*** Opening of Data listing ***

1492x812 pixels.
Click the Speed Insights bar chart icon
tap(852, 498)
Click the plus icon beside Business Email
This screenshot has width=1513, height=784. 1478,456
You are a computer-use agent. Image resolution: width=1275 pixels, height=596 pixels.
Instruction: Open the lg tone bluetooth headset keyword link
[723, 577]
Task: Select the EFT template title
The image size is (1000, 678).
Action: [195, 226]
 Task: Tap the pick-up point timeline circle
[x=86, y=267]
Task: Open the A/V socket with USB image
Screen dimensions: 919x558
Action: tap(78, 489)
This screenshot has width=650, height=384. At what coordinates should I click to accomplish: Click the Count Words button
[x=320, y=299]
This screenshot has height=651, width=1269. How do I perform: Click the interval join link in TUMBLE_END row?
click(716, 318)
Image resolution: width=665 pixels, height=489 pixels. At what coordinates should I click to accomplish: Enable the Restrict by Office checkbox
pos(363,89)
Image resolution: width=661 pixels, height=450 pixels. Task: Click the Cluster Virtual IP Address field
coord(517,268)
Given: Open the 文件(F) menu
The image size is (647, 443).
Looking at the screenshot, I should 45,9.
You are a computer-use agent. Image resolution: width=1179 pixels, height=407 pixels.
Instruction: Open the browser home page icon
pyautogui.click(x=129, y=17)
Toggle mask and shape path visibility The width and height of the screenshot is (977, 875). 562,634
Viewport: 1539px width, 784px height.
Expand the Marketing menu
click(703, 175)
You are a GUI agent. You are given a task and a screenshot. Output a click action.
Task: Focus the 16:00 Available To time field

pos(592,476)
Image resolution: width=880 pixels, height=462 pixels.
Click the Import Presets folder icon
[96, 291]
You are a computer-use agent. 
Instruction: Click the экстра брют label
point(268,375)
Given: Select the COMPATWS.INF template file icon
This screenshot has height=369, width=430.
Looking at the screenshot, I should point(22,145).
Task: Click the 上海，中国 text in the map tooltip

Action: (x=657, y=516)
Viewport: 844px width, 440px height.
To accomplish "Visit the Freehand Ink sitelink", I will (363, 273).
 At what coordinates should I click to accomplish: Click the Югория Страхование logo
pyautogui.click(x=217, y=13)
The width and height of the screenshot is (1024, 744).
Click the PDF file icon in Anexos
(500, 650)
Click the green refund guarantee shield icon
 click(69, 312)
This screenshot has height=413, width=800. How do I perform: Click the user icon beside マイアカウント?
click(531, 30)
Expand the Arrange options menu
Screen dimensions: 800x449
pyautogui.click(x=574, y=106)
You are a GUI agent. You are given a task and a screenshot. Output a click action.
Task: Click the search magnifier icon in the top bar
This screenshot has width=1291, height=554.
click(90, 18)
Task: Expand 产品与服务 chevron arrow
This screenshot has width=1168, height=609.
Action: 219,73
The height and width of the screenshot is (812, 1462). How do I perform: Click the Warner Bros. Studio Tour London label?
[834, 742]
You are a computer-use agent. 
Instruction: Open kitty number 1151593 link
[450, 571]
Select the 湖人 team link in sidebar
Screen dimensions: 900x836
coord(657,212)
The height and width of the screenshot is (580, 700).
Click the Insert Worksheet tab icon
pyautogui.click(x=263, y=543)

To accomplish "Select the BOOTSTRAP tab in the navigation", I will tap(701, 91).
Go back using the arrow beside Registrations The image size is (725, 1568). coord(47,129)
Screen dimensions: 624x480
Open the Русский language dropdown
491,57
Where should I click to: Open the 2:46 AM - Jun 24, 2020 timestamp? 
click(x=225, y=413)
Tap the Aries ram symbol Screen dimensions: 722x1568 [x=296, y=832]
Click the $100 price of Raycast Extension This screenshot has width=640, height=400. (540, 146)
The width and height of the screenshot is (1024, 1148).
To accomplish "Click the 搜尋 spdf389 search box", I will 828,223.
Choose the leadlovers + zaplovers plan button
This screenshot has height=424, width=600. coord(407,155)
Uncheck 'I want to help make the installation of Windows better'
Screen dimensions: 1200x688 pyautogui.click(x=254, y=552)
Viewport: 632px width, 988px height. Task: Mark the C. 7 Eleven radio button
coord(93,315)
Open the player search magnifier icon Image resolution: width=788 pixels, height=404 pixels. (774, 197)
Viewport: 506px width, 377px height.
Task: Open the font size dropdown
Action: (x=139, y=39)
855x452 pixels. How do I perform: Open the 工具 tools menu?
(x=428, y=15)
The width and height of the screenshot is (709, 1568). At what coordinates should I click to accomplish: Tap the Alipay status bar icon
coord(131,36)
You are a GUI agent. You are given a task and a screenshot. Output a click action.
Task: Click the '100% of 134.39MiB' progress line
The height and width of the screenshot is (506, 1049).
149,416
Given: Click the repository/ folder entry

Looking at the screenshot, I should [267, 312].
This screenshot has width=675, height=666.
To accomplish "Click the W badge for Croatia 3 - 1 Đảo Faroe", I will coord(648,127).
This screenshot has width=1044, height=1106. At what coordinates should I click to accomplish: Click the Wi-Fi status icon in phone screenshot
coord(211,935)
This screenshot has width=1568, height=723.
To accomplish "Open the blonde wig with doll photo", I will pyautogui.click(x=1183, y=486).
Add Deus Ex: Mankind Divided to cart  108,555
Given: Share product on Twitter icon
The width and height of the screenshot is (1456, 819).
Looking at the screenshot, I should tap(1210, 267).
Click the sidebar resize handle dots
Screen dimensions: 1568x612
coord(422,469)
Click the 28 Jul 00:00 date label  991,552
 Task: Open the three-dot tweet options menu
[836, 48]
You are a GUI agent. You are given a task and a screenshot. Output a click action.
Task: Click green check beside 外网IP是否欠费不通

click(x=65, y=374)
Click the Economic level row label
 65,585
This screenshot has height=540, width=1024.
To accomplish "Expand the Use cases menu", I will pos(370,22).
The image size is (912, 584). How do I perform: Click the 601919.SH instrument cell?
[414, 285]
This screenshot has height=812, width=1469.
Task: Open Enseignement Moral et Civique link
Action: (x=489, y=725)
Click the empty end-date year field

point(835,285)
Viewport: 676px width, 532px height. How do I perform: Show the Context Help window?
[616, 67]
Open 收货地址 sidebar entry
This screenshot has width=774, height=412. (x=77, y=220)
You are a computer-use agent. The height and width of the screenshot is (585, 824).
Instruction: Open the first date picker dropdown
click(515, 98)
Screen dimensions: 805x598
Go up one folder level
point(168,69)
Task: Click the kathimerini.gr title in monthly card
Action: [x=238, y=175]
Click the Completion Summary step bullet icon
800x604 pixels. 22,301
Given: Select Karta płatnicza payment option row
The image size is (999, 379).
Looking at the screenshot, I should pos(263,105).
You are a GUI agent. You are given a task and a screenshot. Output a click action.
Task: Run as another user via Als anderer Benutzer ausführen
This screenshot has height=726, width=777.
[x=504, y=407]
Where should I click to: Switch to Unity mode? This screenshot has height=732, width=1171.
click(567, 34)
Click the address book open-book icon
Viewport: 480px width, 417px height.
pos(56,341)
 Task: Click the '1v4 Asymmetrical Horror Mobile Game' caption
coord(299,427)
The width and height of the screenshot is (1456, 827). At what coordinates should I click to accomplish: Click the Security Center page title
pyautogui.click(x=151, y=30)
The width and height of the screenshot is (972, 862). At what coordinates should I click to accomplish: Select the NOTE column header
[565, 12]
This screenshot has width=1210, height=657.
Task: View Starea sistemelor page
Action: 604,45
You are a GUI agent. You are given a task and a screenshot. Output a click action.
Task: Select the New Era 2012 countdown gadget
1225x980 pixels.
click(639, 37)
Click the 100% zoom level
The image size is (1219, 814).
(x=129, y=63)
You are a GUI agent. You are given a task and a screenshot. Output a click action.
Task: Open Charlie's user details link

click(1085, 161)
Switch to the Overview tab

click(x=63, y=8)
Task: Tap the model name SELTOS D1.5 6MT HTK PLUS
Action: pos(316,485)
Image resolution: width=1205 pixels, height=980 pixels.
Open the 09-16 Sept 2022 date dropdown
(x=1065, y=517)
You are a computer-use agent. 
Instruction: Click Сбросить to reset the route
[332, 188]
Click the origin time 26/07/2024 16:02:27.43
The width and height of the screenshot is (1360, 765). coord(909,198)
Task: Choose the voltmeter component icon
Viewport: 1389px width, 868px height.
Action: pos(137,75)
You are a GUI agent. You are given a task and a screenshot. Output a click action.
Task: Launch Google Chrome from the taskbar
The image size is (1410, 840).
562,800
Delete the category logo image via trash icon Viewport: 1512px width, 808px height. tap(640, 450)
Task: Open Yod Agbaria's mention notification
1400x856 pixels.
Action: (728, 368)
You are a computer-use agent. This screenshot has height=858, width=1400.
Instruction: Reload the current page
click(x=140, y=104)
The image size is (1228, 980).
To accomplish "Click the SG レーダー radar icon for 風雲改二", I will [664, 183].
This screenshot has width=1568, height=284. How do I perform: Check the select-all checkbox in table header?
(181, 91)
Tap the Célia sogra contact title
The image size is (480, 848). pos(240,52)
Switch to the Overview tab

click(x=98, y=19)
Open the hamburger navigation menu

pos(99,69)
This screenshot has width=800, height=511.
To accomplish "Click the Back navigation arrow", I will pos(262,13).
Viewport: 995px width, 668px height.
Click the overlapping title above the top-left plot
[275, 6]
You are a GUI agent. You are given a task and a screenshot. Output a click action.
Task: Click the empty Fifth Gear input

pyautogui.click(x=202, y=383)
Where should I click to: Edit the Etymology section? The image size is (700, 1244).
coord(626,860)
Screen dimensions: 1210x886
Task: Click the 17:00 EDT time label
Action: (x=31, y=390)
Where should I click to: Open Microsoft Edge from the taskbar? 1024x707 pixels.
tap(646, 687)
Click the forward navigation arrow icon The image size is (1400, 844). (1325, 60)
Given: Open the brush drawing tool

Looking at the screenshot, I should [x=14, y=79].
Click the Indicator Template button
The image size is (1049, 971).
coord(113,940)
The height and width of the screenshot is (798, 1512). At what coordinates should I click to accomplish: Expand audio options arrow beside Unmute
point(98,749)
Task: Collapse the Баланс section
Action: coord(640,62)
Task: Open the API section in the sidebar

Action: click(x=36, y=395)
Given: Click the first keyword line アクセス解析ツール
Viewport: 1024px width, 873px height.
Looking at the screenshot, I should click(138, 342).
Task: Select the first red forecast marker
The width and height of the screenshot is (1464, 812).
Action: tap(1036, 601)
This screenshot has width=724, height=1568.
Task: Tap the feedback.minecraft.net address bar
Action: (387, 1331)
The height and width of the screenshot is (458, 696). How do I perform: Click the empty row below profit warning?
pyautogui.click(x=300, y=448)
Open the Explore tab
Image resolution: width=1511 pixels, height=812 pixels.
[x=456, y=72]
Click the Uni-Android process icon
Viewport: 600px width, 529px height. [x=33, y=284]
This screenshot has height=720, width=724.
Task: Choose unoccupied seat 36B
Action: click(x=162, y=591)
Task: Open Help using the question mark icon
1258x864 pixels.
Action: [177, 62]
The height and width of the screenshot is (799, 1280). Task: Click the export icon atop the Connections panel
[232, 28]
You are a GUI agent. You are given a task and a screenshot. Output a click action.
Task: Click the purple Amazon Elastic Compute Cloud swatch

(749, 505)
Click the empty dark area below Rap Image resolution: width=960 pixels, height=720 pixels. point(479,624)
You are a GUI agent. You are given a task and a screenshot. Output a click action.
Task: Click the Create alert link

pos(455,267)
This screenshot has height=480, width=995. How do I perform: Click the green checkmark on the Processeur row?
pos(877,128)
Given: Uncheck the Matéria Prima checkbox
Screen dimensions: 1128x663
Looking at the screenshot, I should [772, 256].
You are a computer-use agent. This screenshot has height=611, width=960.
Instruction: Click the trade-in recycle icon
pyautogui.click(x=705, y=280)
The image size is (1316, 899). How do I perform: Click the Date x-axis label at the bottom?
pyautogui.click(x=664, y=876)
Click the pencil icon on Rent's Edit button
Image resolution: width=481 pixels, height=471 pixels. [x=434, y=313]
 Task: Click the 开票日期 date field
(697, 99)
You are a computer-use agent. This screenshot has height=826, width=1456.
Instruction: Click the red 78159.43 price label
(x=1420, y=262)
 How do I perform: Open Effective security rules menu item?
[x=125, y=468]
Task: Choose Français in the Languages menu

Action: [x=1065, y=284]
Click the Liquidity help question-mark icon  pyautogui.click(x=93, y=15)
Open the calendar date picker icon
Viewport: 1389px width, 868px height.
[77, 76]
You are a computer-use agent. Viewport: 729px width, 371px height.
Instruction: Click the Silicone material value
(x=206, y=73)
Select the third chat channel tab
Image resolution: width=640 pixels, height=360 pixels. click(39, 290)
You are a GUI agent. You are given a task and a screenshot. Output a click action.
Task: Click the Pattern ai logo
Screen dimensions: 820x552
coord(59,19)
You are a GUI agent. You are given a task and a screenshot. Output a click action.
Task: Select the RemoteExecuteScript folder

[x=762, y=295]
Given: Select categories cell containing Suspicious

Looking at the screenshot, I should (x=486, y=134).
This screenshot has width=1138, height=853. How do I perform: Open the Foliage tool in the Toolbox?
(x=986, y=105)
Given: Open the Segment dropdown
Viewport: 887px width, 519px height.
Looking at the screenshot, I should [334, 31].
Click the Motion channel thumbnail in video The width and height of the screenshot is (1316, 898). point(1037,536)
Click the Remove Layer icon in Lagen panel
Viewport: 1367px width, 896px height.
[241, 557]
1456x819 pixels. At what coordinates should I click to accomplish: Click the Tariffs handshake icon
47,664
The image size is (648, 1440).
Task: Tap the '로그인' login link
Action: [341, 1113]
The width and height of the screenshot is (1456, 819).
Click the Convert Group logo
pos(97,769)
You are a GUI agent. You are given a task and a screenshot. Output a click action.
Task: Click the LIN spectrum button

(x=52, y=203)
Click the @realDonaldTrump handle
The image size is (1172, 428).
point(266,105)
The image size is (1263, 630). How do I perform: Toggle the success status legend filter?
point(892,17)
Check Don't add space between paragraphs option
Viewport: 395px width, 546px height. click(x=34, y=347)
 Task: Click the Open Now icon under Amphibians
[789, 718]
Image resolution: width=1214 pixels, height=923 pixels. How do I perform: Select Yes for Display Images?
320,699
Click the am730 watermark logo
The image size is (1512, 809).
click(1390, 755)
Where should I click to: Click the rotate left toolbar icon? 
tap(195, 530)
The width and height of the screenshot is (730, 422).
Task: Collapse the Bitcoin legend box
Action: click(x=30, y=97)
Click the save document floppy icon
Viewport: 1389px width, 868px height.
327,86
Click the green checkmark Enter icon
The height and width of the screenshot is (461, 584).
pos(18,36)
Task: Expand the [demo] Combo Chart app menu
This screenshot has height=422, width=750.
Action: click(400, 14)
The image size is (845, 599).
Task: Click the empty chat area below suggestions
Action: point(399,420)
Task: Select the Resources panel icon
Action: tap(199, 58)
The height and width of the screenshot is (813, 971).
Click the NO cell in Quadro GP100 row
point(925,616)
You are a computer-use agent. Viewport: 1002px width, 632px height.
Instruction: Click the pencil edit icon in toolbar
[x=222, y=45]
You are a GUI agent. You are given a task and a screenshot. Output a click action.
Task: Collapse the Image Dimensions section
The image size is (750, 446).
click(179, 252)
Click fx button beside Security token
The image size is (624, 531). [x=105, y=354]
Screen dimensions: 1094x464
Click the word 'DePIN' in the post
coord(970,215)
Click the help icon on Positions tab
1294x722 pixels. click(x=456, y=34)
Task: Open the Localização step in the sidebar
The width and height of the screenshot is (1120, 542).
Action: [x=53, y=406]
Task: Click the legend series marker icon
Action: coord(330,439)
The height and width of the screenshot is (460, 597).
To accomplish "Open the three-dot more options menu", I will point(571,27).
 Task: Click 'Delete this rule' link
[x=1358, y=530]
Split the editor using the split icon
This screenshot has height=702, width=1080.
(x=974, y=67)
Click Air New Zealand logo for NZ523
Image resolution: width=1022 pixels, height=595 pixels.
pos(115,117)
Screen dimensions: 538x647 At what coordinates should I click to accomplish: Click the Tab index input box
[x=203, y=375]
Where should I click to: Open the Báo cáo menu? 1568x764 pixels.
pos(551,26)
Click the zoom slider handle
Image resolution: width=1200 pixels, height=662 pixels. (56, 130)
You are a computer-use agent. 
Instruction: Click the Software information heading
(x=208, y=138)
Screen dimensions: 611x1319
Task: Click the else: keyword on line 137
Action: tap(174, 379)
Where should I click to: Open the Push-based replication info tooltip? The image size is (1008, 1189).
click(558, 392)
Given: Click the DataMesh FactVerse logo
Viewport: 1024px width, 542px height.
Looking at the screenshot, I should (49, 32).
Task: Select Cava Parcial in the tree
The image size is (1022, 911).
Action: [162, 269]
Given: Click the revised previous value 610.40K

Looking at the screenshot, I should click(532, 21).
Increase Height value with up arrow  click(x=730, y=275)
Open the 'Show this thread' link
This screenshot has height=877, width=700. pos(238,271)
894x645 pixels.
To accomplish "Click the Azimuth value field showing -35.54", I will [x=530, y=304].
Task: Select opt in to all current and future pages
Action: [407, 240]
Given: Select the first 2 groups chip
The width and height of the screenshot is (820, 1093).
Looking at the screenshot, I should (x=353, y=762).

*** Close of Data listing ***

Problem to work on — Every line of the material above that has the string "question" needs pulling out.

Written response —
Task: Open Help using the question mark icon
Click the Liquidity help question-mark icon  pyautogui.click(x=93, y=15)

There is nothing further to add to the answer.